« J’étais tranquille, j’avais pris ma retraite au printemps 2016 », sourit le Dr Dominique Hérault, qui a exercé pendant trente-sept ans à Renazé, en Mayenne, à une quarantaine de kilomètres de Laval. Lorsqu’un jour, le téléphone de ce généraliste, qui a été un temps président de l’Association nationale des médecins généralistes des hôpitaux locaux, sonne. Au bout du fil, le président du Conseil départemental de l’Ordre de l’époque, qui lui dit en substance que le département, les communes et la Cpam reçoivent un nombre croissant de réclamations de patients qui se plaignent de ne pas avoir accès à un médecin traitant. Ces acteurs songeaient alors à faire appel à des généralistes retraités parce qu’il n’y avait plus qu’une seule généraliste installée pour s’occuper d’une zone qui regroupe 14 communes et compte 17 000 habitants. Le Dr Hérault ne voudrait-il pas donner un coup de main ?
C’est ainsi que le premier service médical de proximité (SMP) est né, à l’été 2017. « Un SMP est un centre de santé. Nous y faisons travailler des généralistes retraités, en tant que salariés. Chacun y exerce un jour par semaine. Donc pour avoir l’équivalent d’un temps plein, il en faut six. Nous avons de la chance car au SMP de Laval, ils sont douze. Ainsi, chaque jour, deux médecins retraités assurent les consultations du lundi au vendredi, 52 semaines par an », explique le Dr Hérault. Qui loue, de plus, la souplesse du dispositif. Si l’un de ces retraités veut prendre une semaine ou un mois de vacances, il est tout à fait libre de le faire.

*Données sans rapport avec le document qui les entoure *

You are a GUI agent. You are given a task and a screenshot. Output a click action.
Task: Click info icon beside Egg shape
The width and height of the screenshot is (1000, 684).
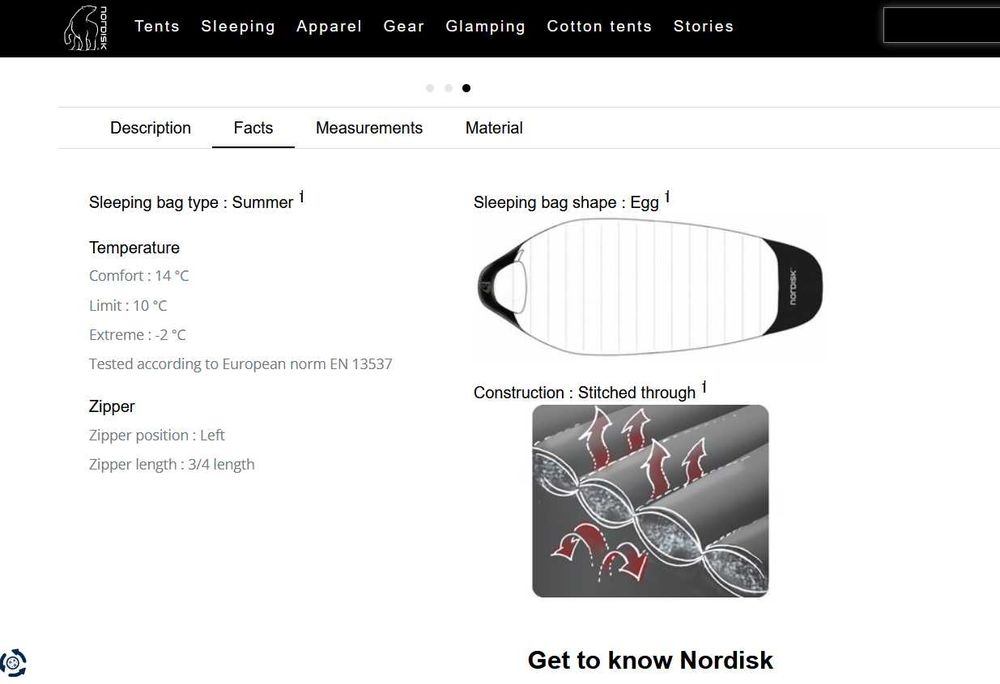(668, 197)
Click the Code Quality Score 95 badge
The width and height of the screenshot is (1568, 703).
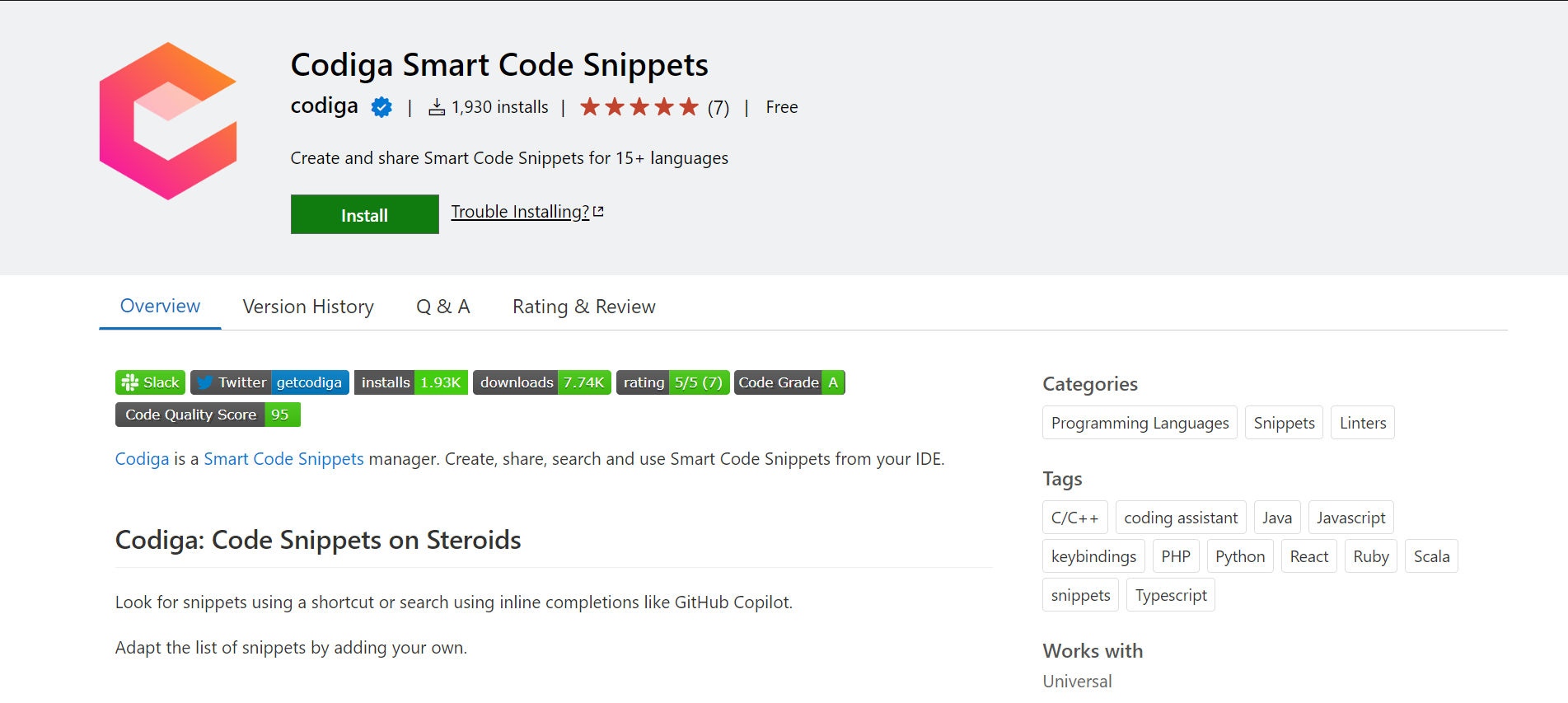pos(208,415)
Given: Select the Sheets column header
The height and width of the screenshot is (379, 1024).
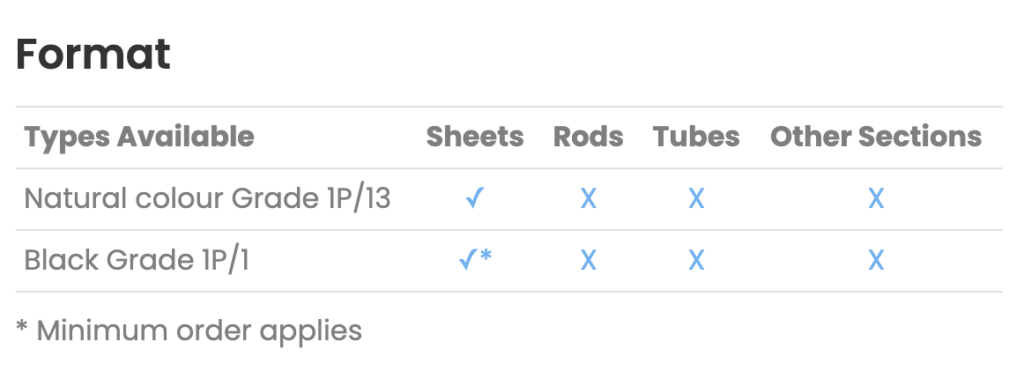Looking at the screenshot, I should 475,137.
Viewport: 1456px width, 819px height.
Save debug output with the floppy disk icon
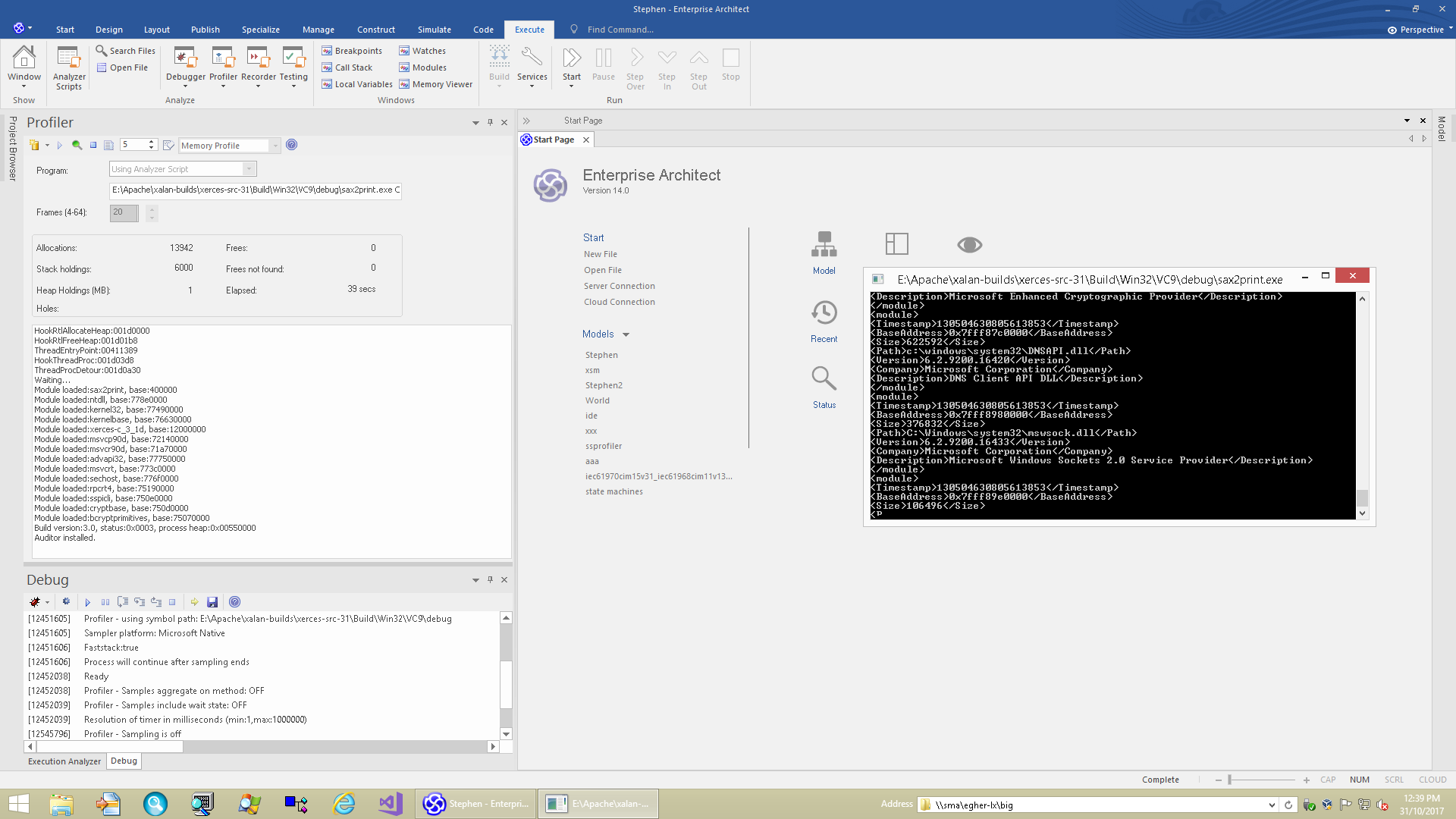click(212, 601)
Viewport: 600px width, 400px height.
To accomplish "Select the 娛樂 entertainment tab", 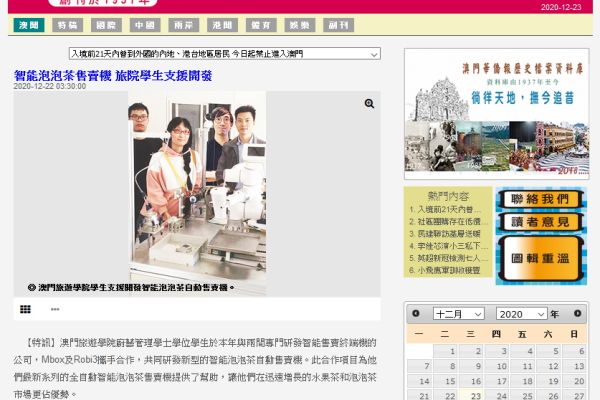I will 299,25.
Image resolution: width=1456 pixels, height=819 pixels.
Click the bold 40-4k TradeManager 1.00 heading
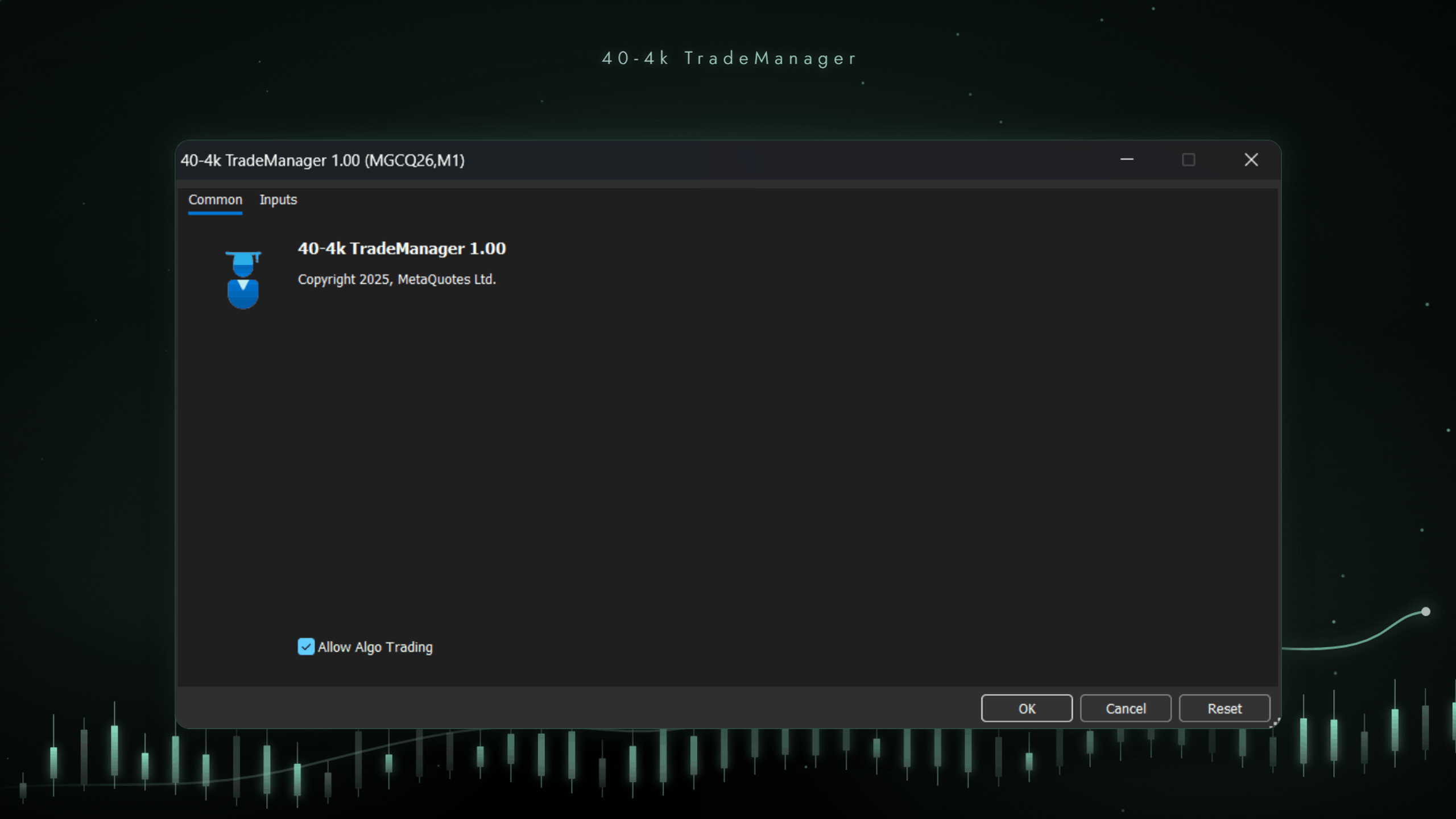pyautogui.click(x=402, y=249)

Presque trop de volontaires
Ces praticiens qui ont repris le collier ont-ils été faciles à convaincre ? « Franchement, aujourd’hui, on refuserait presque du monde. D’une part, nous sommes tous un peu des drogués de la médecine, de plus on est contents d’être utiles, et enfin l’aspect financier n’est pas négligeable, c’est aussi un complément retraite », relève le Dr Hérault. Le montant du salaire perçu par ces praticiens ? Au SMP de Laval, il est de 450 euros par jour pour 10 heures de travail, donc 45 euros net de l’heure. Face au succès de la formule, et avec en tête l’idée de créer des vocations auprès de la jeune génération de médecins, l’équipe a décidé de monter un deuxième SMP. Intergénérationnel, celui-ci. « Pour montrer l’intérêt de l’exercice, ce qui nous est aisé à transmettre puisque nous avons presque tous été maîtres de stage. Quatre jours par semaine, nous avons un interne avec nous », explique Dominique Hérault.
Faire se rencontrer les plus anciens et les plus jeunes
Et une nouvelle expérience qui fait se croiser les plus anciens et les plus jeunes a débuté en avril. Le mécanisme est simple. Le SMP propose aux jeunes médecins qui débutent de les salarier, un an maximum (par un CDD de six mois renouvelable une fois). À l’issue, soit ils décident de s’installer en libéral sur le territoire et continuent à bénéficier, entre autres avantages, de l’accès au secrétariat médical multisite et du logiciel commun du SMP, soit ils prennent la décision de partir et le SMP fait appel à de nouveaux jeunes pour rééditer le processus pour une nouvelle année. « Nous verrons bien les résultats, certains sont enthousiastes, comme le Dr Maxime Des Aunais, un des tout jeunes qui va sauter le pas de l’installation. Pour d’autres, on ne sait pas encore. Mais ce qui est certain et malgré l’utilité de notre implication, c’est que l’avenir de la médecine générale n’est pas chez les médecins de 70 ans », conclut, philosophe, le Dr Hérault.